_TASK GOAL_
Copy out every item below word for word, omitting the pictures.

start RECORDS TO PROCESS

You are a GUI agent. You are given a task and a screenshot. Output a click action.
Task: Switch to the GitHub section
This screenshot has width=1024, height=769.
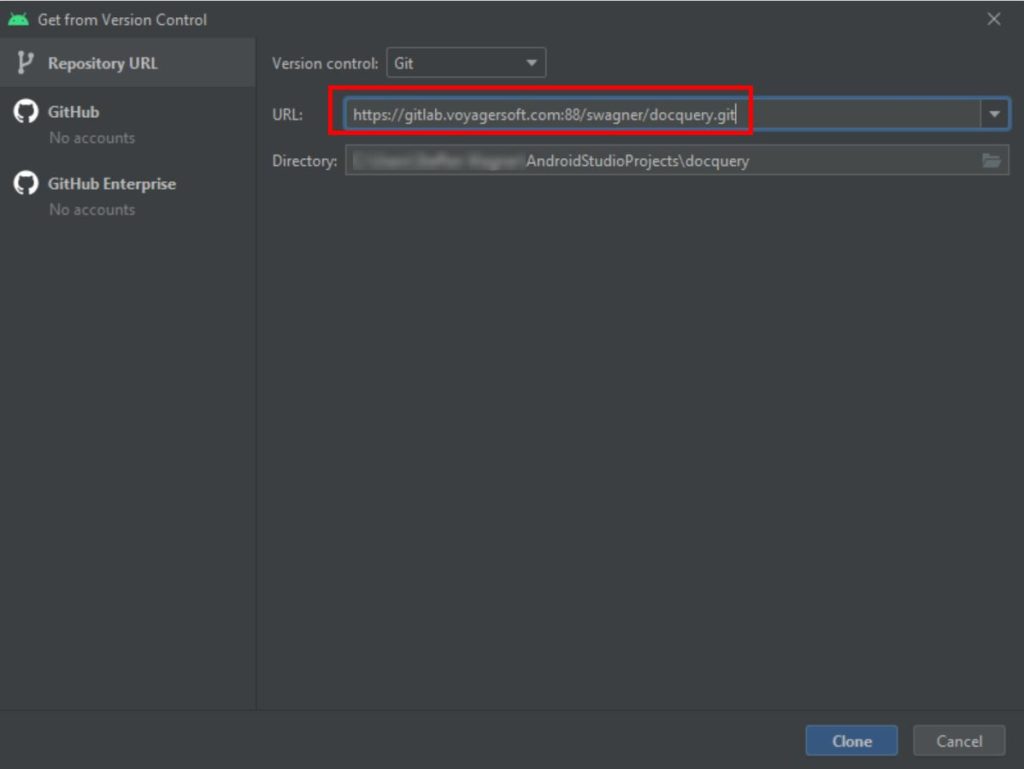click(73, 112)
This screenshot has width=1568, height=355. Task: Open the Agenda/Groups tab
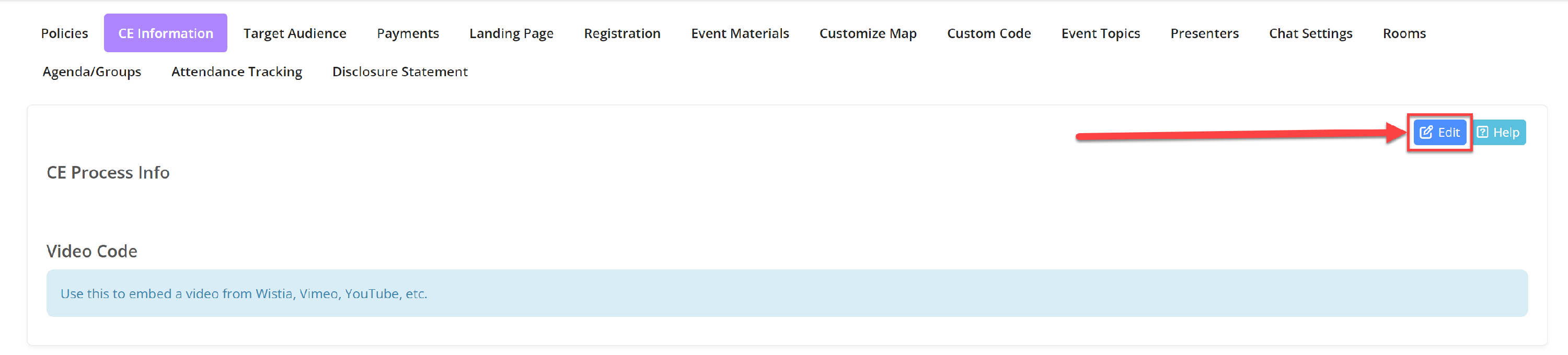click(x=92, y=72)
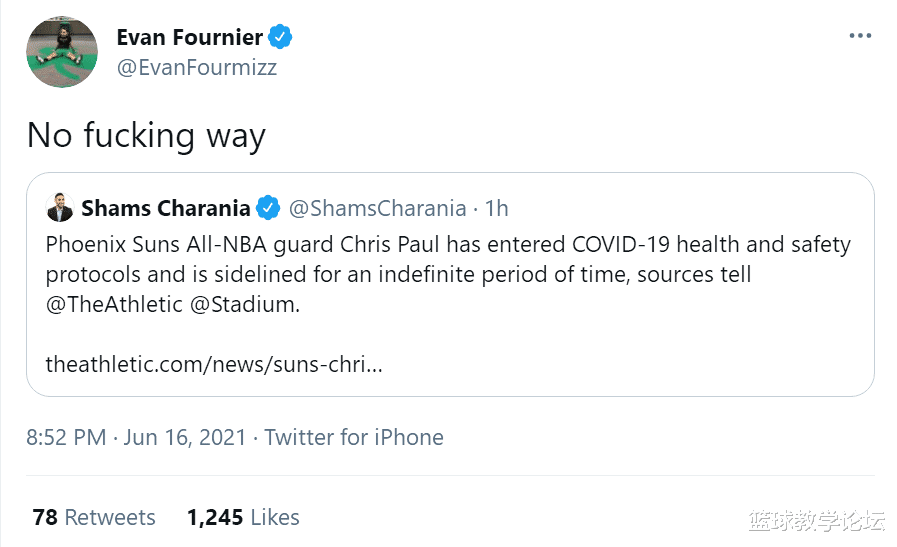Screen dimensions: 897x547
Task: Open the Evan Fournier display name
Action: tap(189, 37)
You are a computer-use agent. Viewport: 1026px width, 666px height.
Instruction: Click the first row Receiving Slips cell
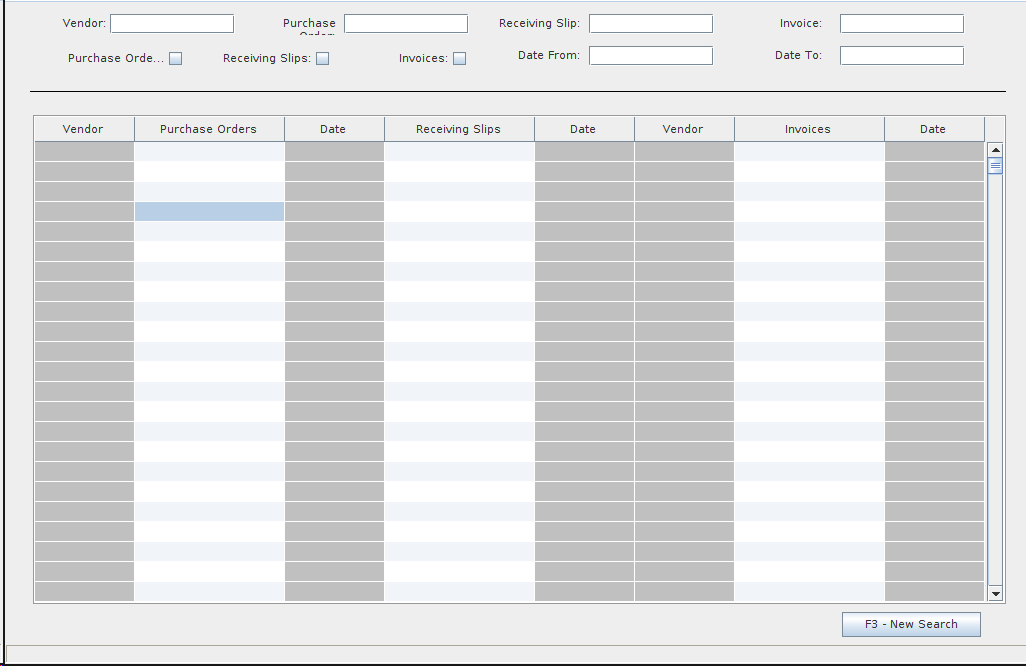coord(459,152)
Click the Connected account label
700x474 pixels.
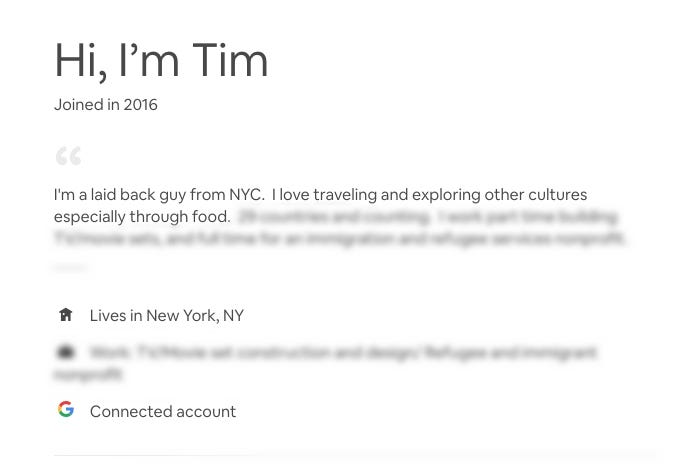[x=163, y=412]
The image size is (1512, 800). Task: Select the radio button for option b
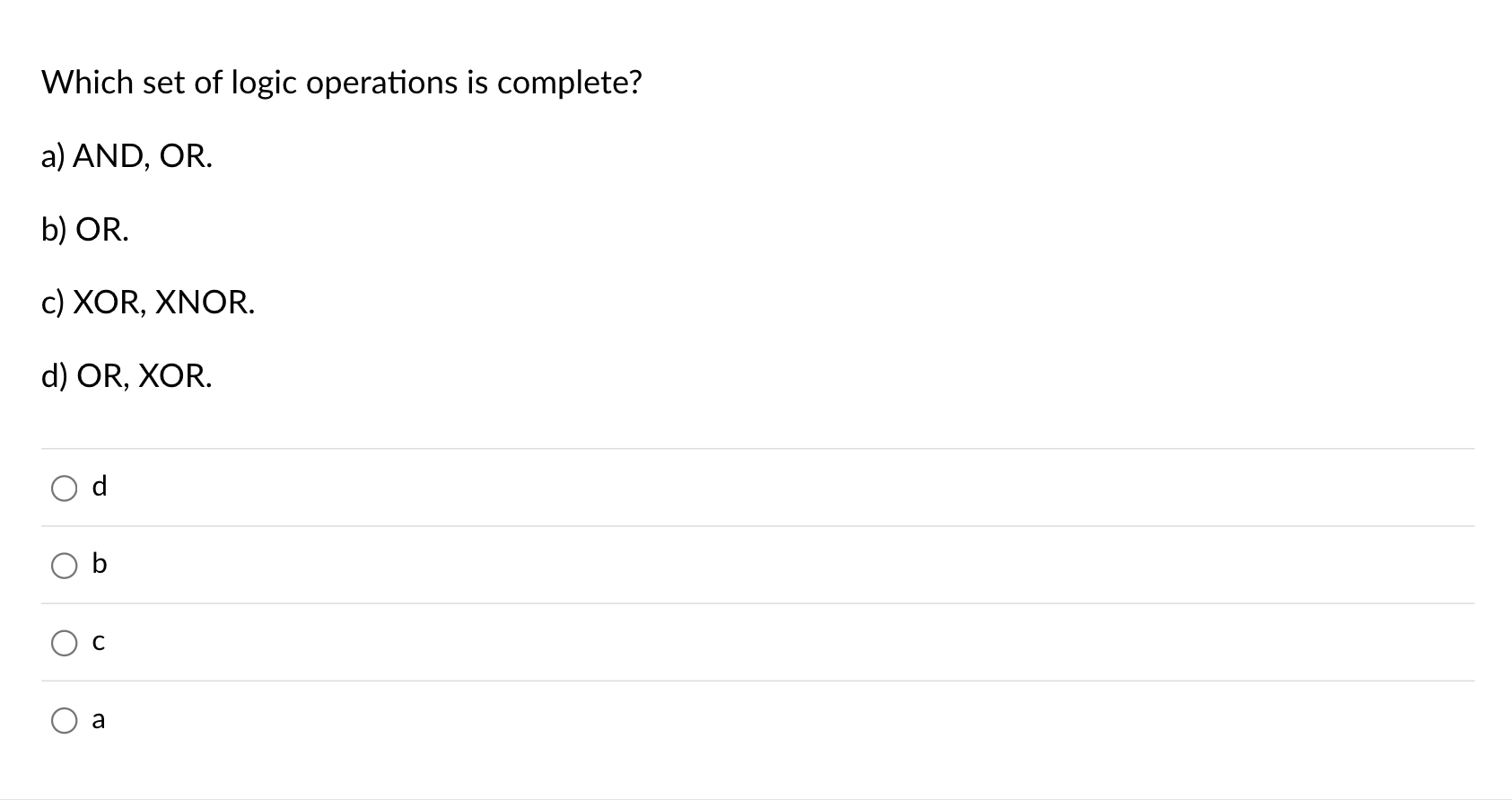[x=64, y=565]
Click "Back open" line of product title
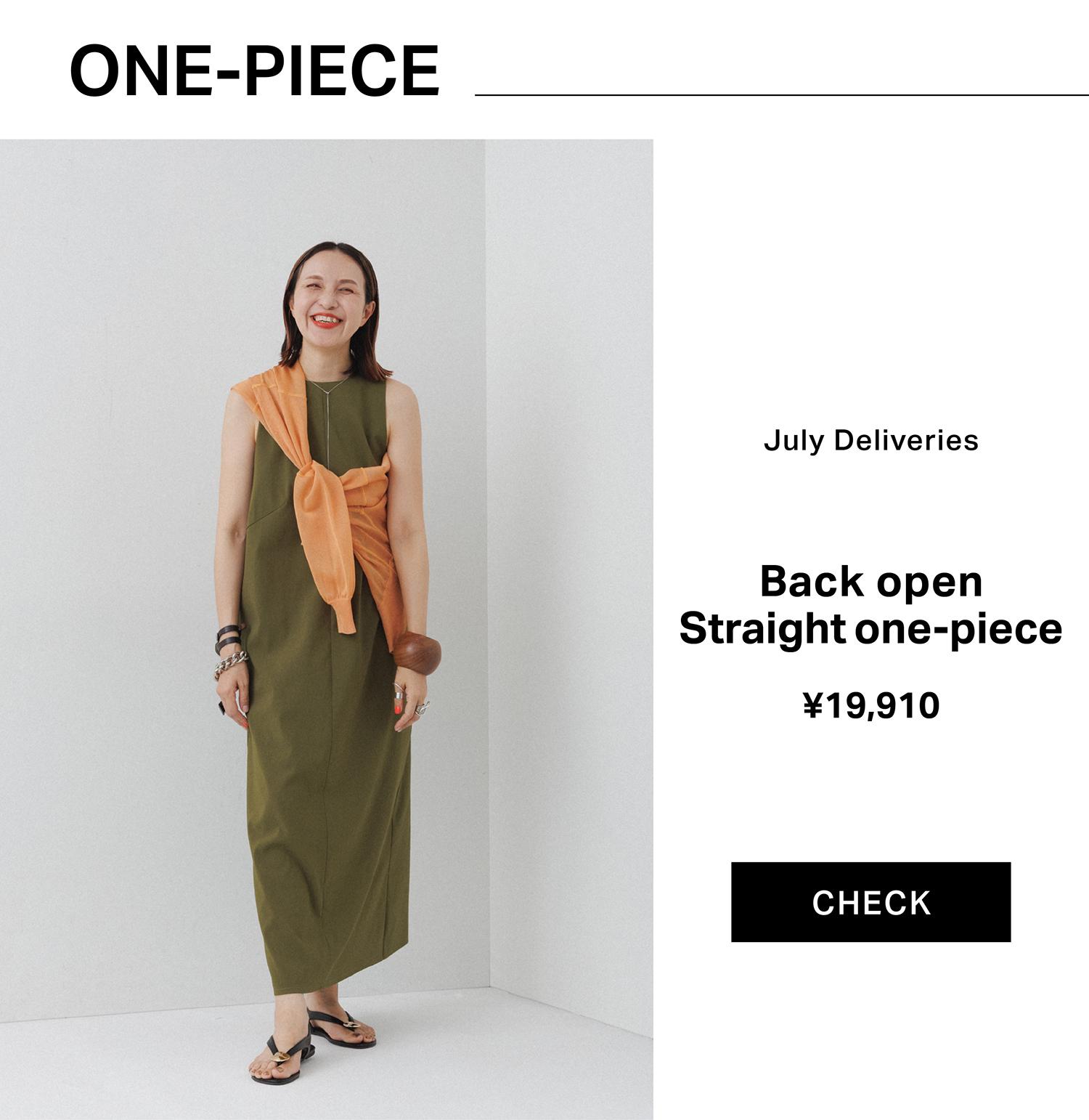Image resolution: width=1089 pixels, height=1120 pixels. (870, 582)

end RECORDS TO PROCESS

_OUTPUT BELOW_
You are a GUI agent. You are given a task and a screenshot. Output a click action.
Task: Switch to the GitHub section
This screenshot has width=1024, height=769.
click(73, 112)
This screenshot has width=1568, height=355. Task: Open the Agenda/Groups tab
click(x=92, y=72)
Screen dimensions: 897x547
Task: Open the Evan Fournier display name
Action: tap(189, 37)
You are a computer-use agent. Viewport: 1026px width, 666px height.
Instruction: Click the first row Receiving Slips cell
coord(459,152)
Click the Connected account label
700x474 pixels.
[x=163, y=412]
The image size is (1512, 800). Task: Select the radio button for option b
[x=64, y=565]
Click "Back open" line of product title
Image resolution: width=1089 pixels, height=1120 pixels. (870, 582)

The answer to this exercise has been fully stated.